12      As in Park Bank, here Appellants’ alleged injuries are secondary to those of CSMC, arising from their losses as investors through CSMC, which losses allegedly resulted from conduct directly toward CSMC.  See Park Bank, 348 Wis. 2d 409, ¶52.  According to the amended complaint, the primary wrongs were the conspiracy of the insiders to improperly liquidate CSMC’s P-55 Pool in a manner which violated provisions of their participation agreements with CSMC, and these same insiders’ redistribution of largely nonperforming loans from the P-55 Pool to the remaining CSMC pools.  Respondents allegedly were paid by CSMC based on this conduct, and Appellants allege that their monetary losses stemmed from this conduct toward CSMC and all of the non-P-55 participation pools.  The amended complaint further alleges that the improper money transfers were made at a time when the insiders responsible for the transfers knew or should have known “that CSMC was or would become indebted beyond its ability to pay.”  Appellants only lost funds because of the harm done directly to CSMC and all of its non-P-55 participation pools.  Neither the harm-producing conduct nor the injuries which resulted from it were direct as to Appellants or independent of CSMC.  While the amended complaint does allege that Appellants themselves were injured, it ultimately alleges that their injuries resulted from the damage done more directly and primarily to CSMC.  There are no allegations that Appellants suffered injuries “independent of [CSMC’s] fate.”

13      Appellants’ claims are based upon allegations of a primary injury to CSMC, with secondary injury to themselves.  As a result, the lawsuit is a derivative action.  It is undisputed that Appellants do not have standing to bring a derivative action, and thus, the circuit court correctly dismissed their claims.[4]

                        By the Court.—Order affirmed.

                        Not recommended for publication in the official reports. 

 

 


 



[1]  Appellants Landmark Credit Union, Summit Credit Union, Sunrise Credit Union, and W.C.U.L. Services Corporation were also shareholders of Central States Mortgage Company.  In their original complaint, all the plaintiffs therein (which did not include W.C.U.L.) were identified as shareholders.  In the amended complaint, the shareholder designation was removed from all Appellants except Landmark, Summit, Sunrise, and W.C.U.L.

[2]  As collateral for the business loans, the Bank had obtained a security interest in the Westburgs’ account at the Bank.  Park Bank v.
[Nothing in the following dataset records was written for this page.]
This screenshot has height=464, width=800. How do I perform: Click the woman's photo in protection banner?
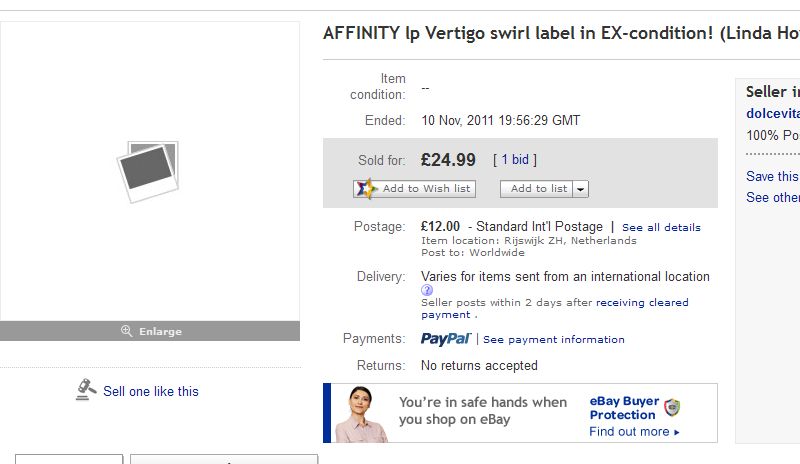tap(361, 414)
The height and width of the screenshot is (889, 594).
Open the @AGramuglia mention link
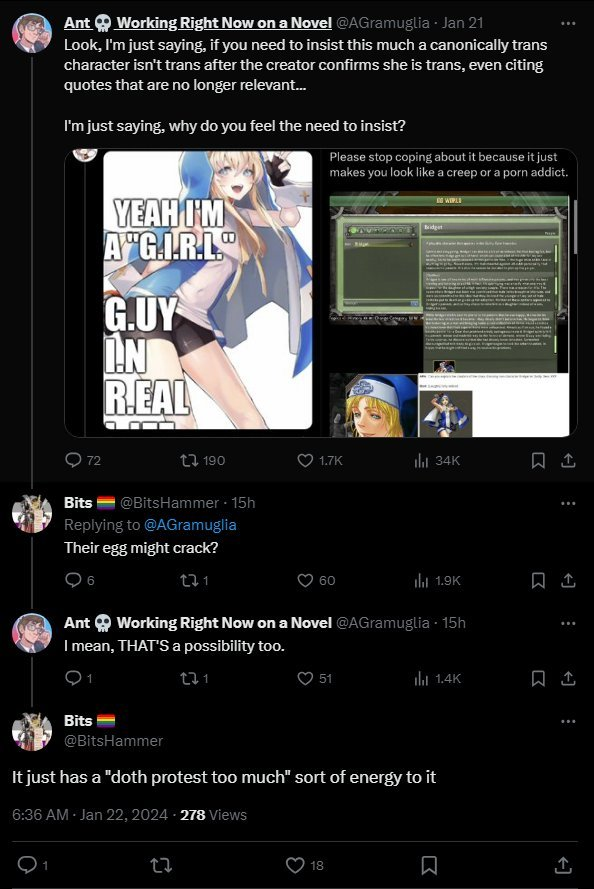pyautogui.click(x=190, y=525)
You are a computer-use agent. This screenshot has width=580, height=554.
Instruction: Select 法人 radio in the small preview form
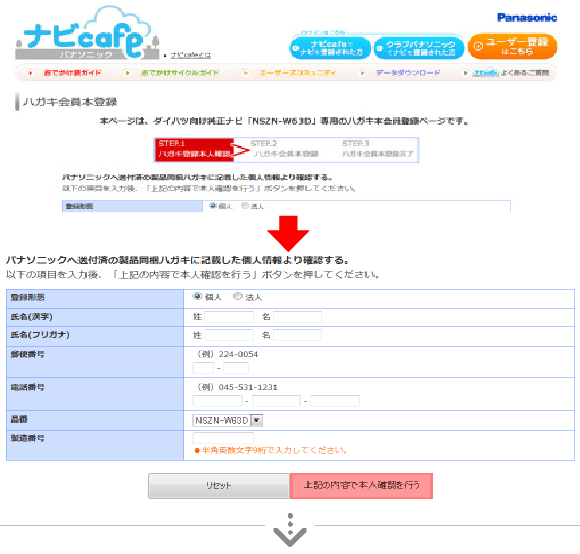point(245,206)
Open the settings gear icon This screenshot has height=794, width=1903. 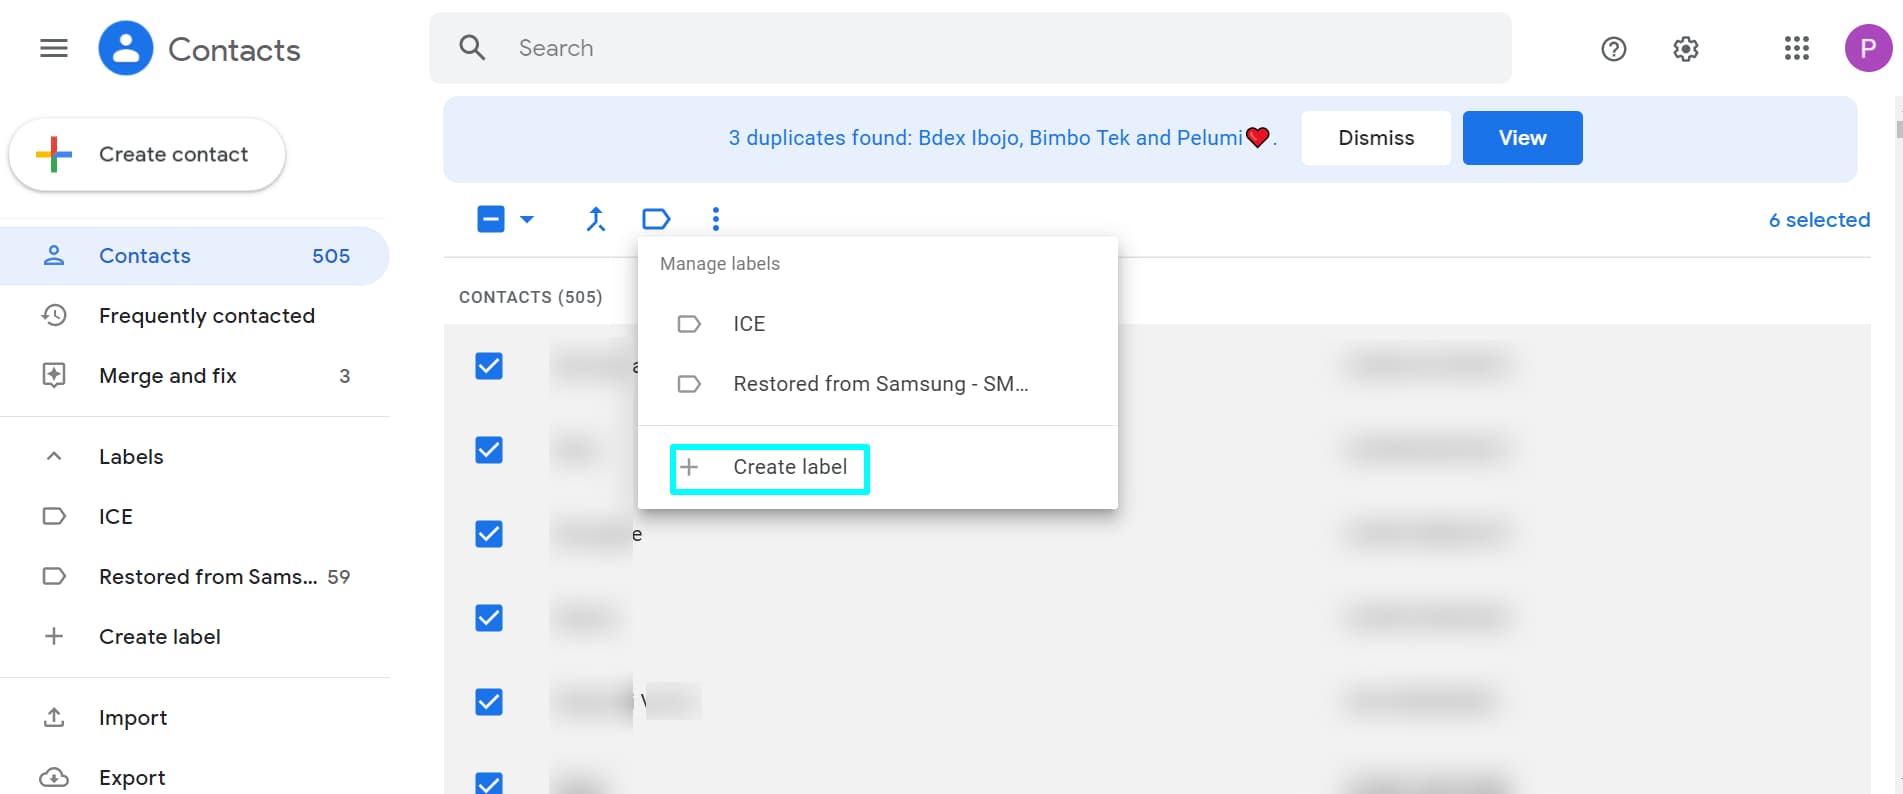(x=1686, y=49)
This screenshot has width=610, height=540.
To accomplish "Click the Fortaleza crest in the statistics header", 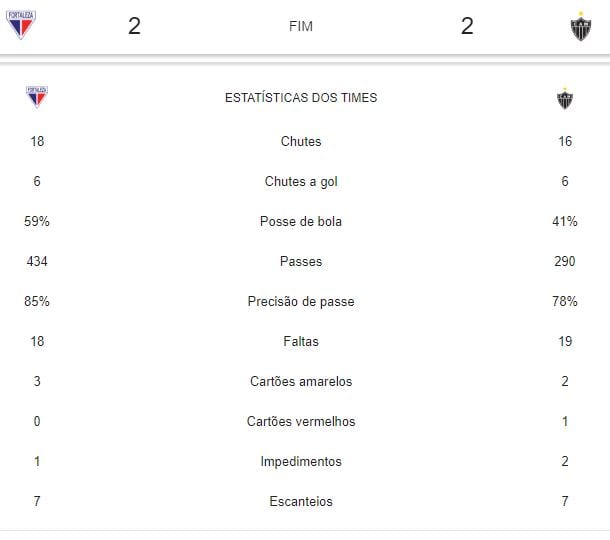I will click(37, 97).
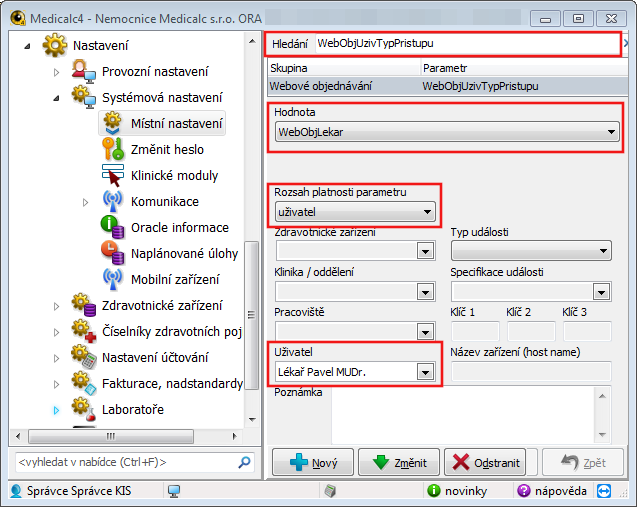Click the Hledání search field
Image resolution: width=637 pixels, height=507 pixels.
pyautogui.click(x=465, y=44)
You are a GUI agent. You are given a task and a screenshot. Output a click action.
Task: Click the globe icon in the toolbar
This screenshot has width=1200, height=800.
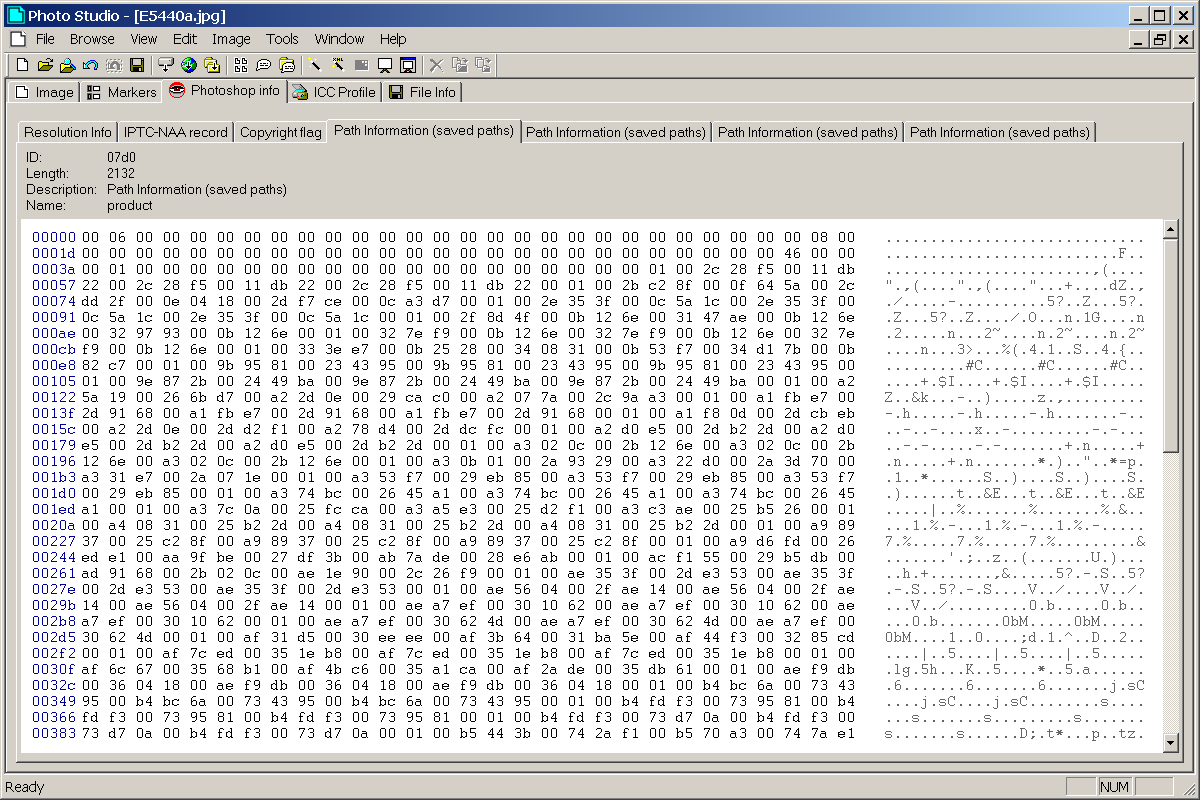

Westburg, 2013 WI 57, ¶11, 348 Wis. 2d 409, 832 N.W.2d 539.

[3]  The Park Bank court also granted the Bank summary judgment on the Westburgs’ claim related to their personal account, but did so on other grounds.  Park Bank, 348 Wis. 2d 409, ¶¶53, 54.
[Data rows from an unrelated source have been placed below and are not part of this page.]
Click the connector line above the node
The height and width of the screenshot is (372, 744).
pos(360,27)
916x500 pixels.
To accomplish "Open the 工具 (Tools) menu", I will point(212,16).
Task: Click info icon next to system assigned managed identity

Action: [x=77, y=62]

[4]  In one of their three reply briefs, Appellants request that if we conclude their claims as pled are derivative, we allow them to file another amended complaint.  Because they make this request for the first time in this case in their reply brief on appeal, we do not address it.  See State v. Chu, 2002 WI App 98, ¶42 n.5, 253 Wis. 2d 666, 643 N.W.2d 878.